Володя недовольно глянул на развязного бойца, но промолчал, не до того было. Ещё раз прислушался, пытаясь поймать звуки боя. Но впереди по-прежнему царила тишина, такая желанная порой и такая зловещая сейчас. Её нарушало лишь обычное на фронте нечастое ухание пушек. «У-ух!» – раздавалось где-то, потом долгие минуты шума ветра и снова: «У-ух!»
Семёныч пишет письмо
Только-только Семёныч задремал, как у лаза в подвал раздался зычный голос полкового почтальона, такого же, как и он, старичка по местным понятиям: «Почта, ребятки, почта, налетай, хватай, жонке письма посылай! – и после небольшой паузы. – Терентий, где ты там? Тебе!»
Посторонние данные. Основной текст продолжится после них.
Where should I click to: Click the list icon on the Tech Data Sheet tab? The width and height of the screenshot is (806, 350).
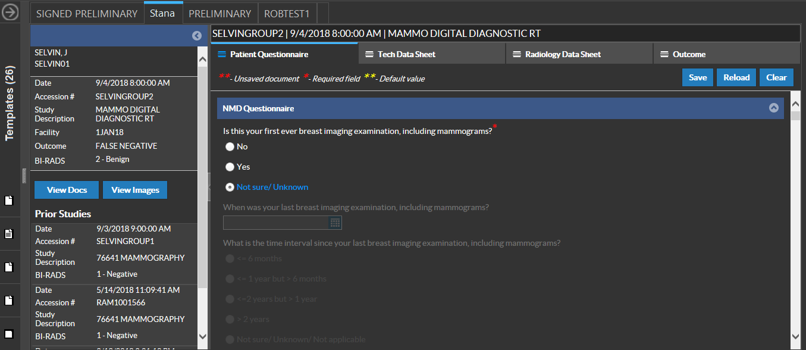point(369,54)
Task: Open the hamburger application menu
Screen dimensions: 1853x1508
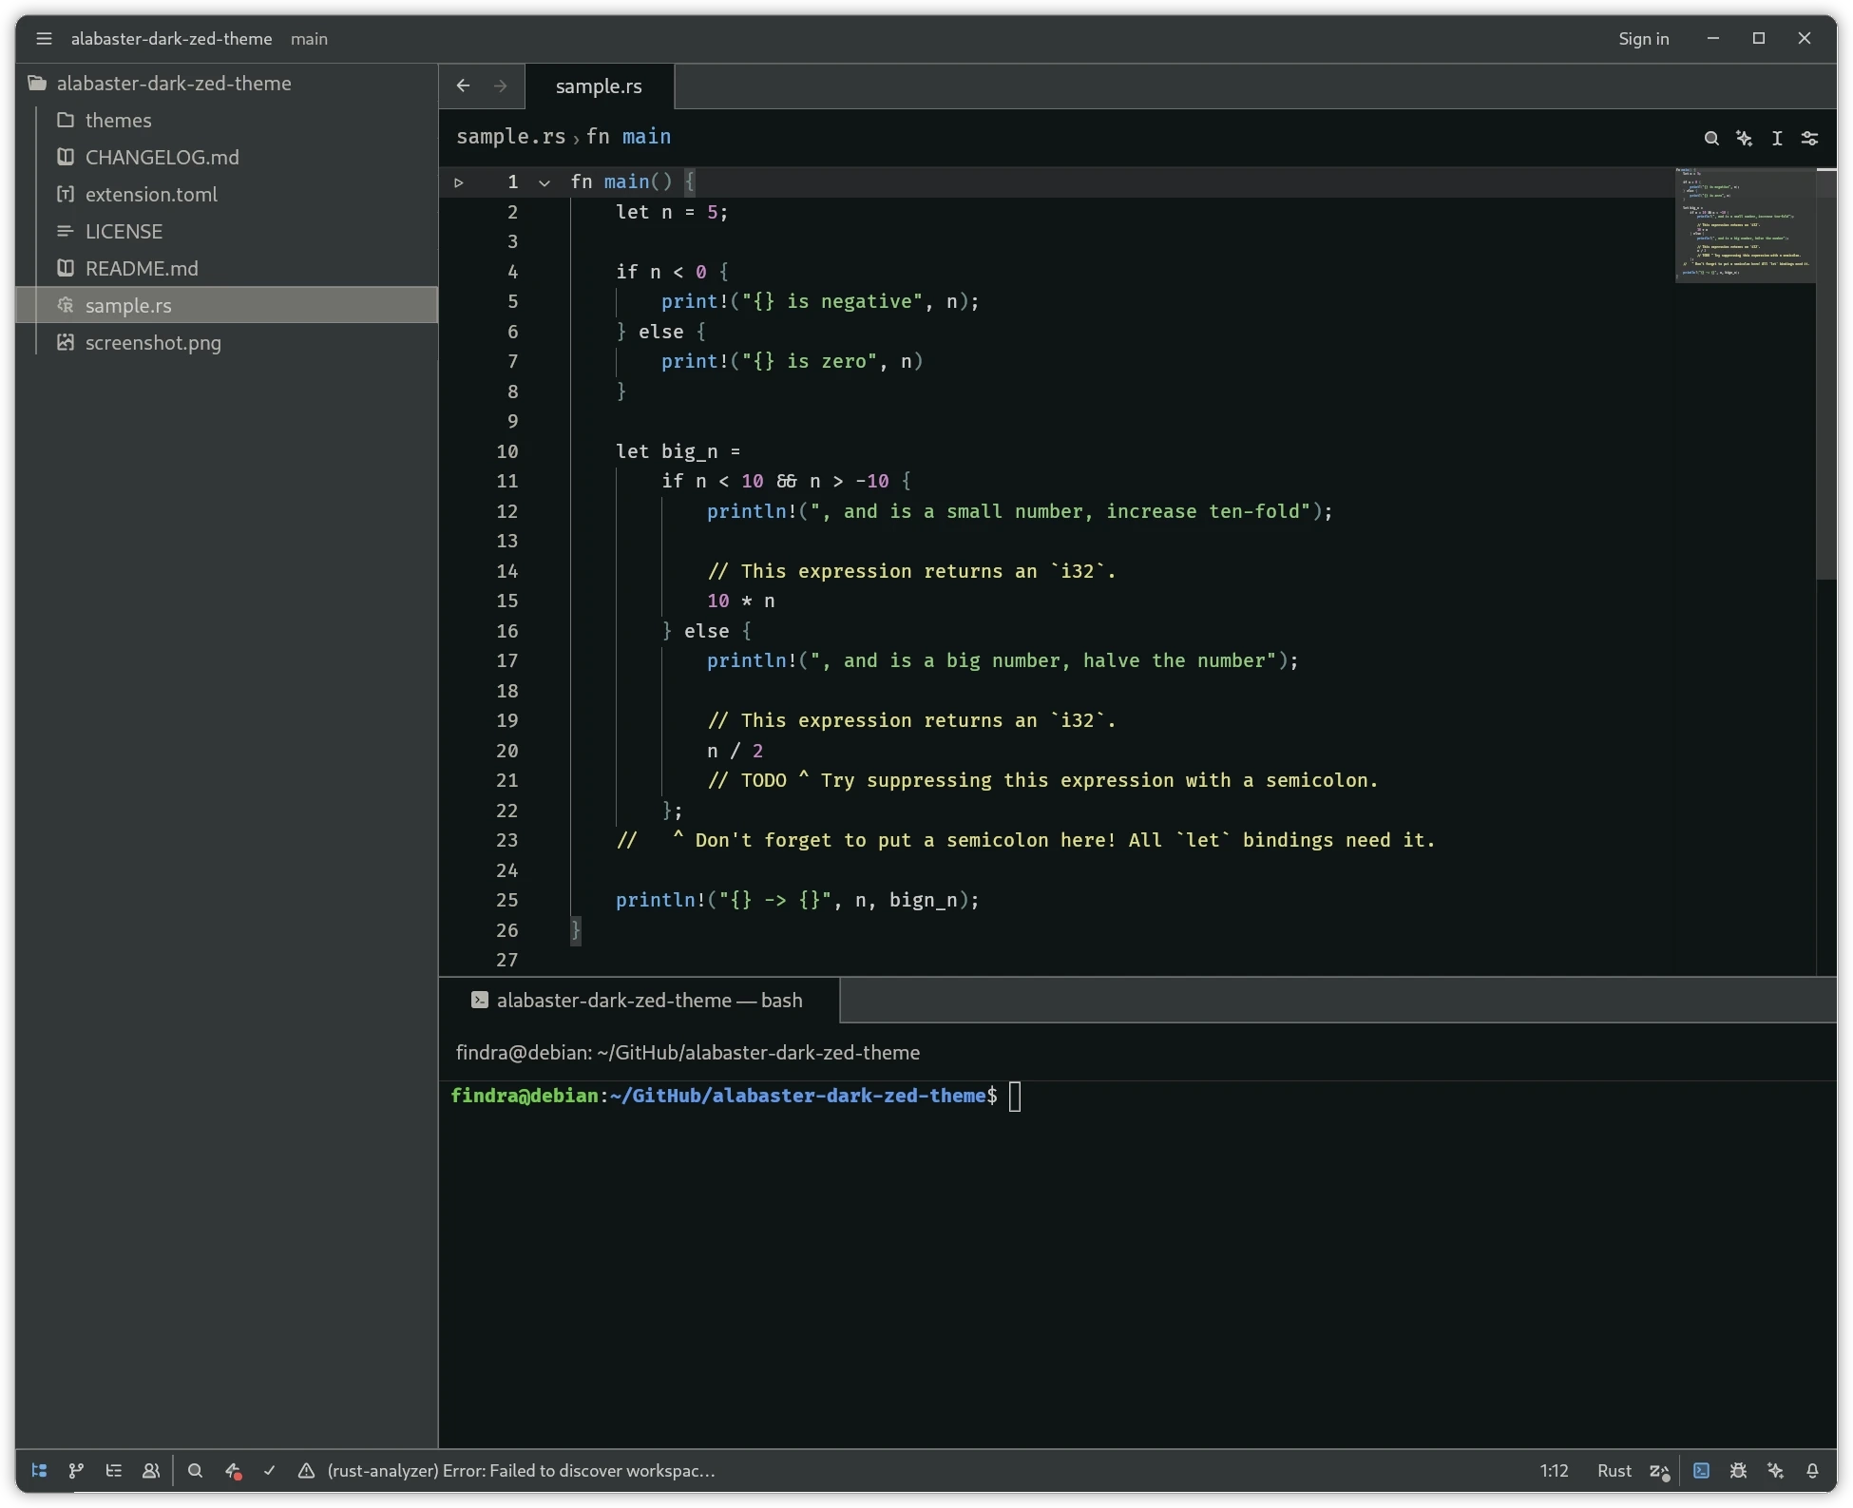Action: coord(44,39)
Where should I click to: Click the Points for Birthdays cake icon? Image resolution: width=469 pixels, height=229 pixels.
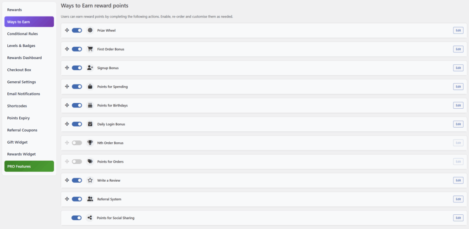(x=90, y=106)
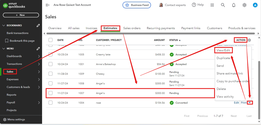Select checkbox for rose estimate 1004
Screen dimensions: 261x125
(50, 103)
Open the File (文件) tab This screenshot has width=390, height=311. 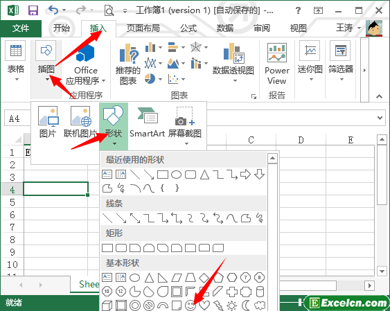click(21, 28)
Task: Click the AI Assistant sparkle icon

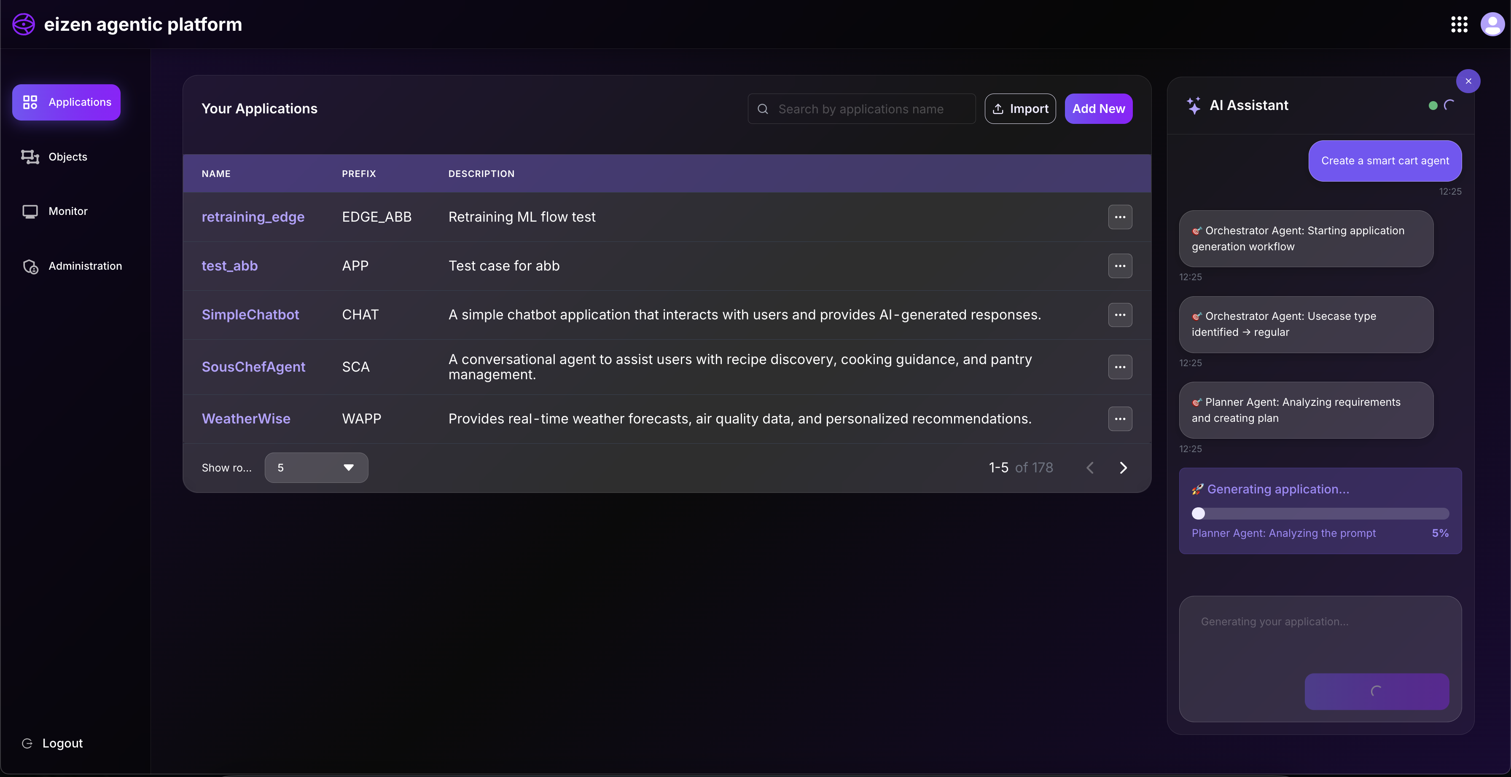Action: click(1193, 106)
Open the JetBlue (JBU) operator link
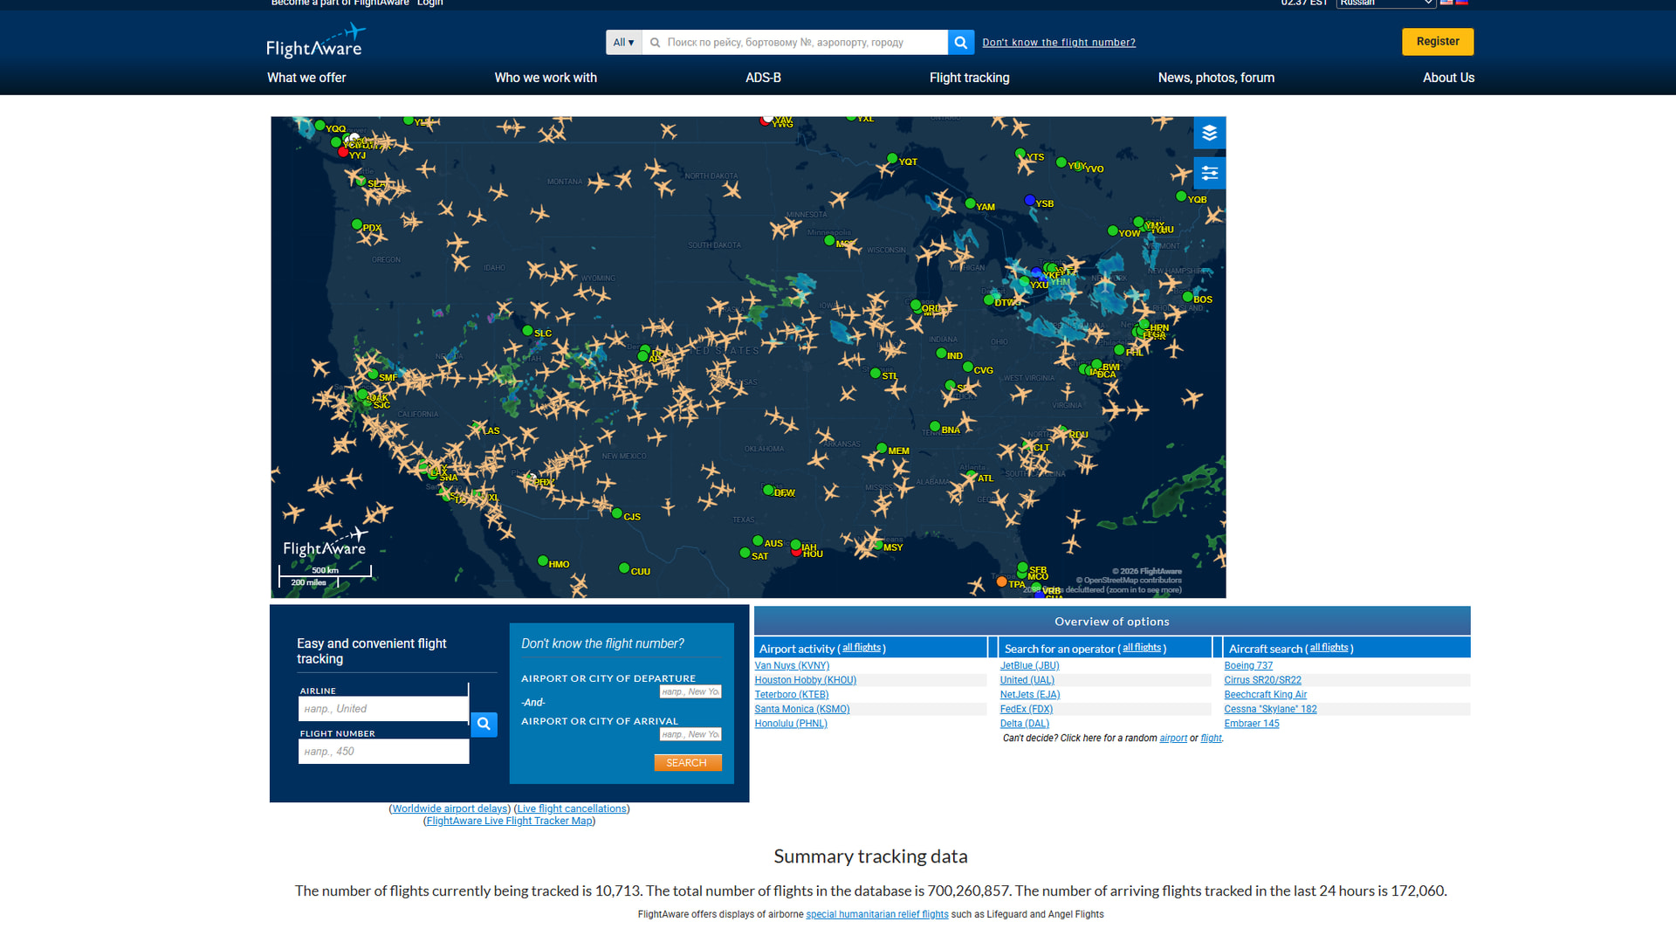 (x=1029, y=665)
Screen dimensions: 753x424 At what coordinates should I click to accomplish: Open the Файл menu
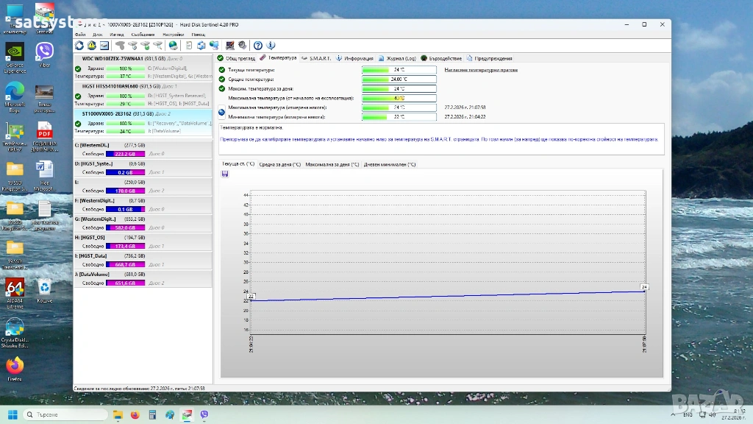point(79,35)
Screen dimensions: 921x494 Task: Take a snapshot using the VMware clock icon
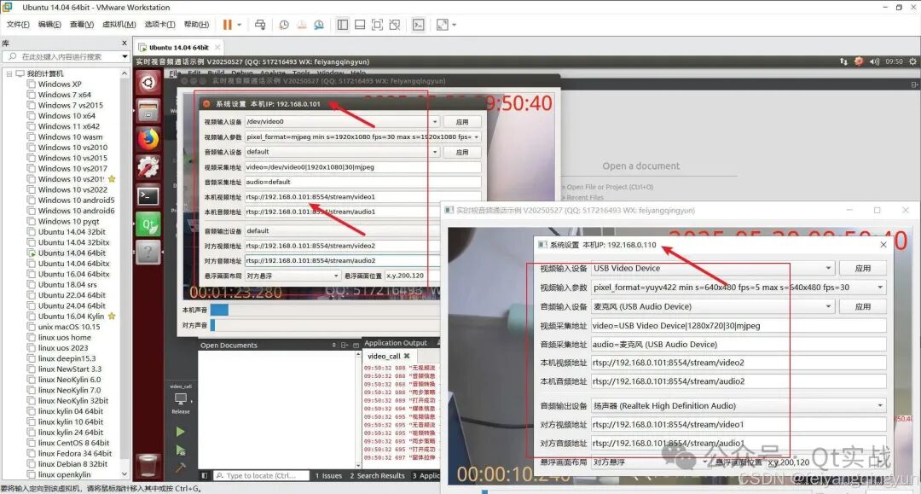[x=284, y=24]

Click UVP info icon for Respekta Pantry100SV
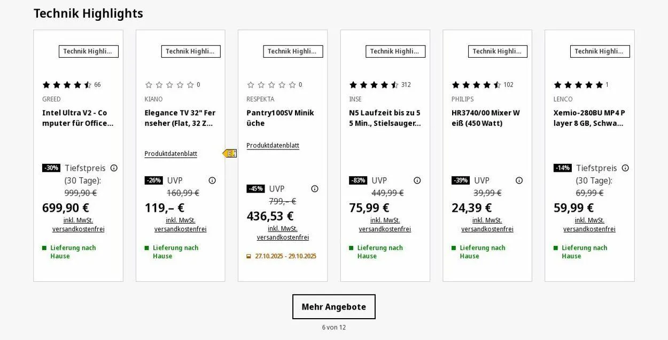coord(315,189)
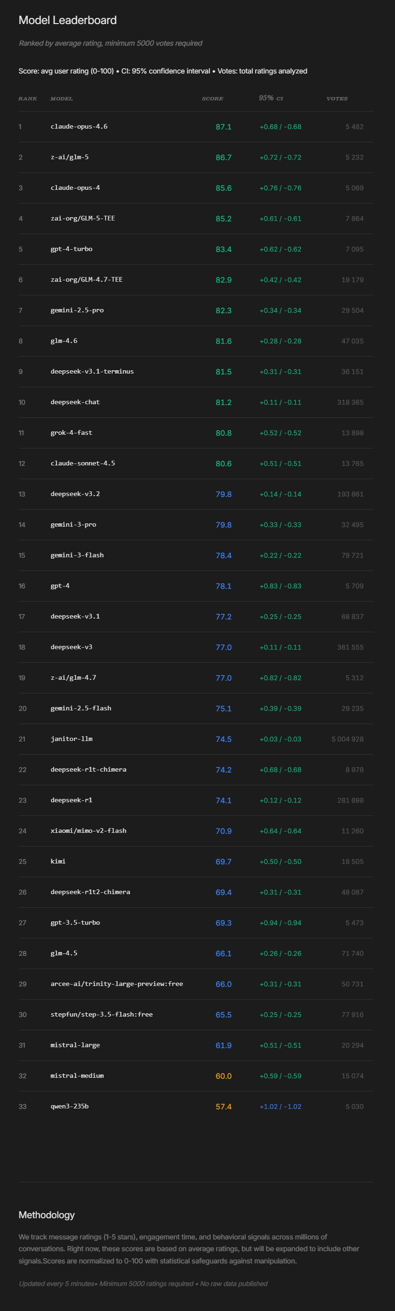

Семёныч развернул листок, вырванный с последней страницы какого-то реестра, пристроился спиной к стене, читал всегда сидя. Жена сообщала, что хворает ногами, на работу в потребсоюз ходит с трудом, к врачу не попасть, один на всю поликлинику остался. И в остальном тоже хорошего было мало: дочка младшая мается: всех парней в армию забрали; умер старый приятель Терентия; от сына Семёна по-прежнему никаких вестей, уже почти полтора года, последнее письмо аж позапрошлой осенью пришло. Давал понять, что где-то под Киевом воюет. «Совсем рядом были, наверное, – опять отметил для себя Семёныч, – а сейчас?» На старшего зятя ещё в сорок втором получили похоронку, только младший служил себе спокойно где-то под Читой, Надька туда уже перебирается. «Ну хоть его война не тронет, хоть Надюхе повезёт, не успела пока, так нарожает ещё с ним детишек, будут радовать нас, стариков, как Сёмин Петька и Веркин Андрюшка». Внуки, кстати, что от сына, что от старшей дочки, росли, тьфу-тьфу, почти не болели, старшего в следующем году уже в школу отправят. Вот с ними всё нормально было.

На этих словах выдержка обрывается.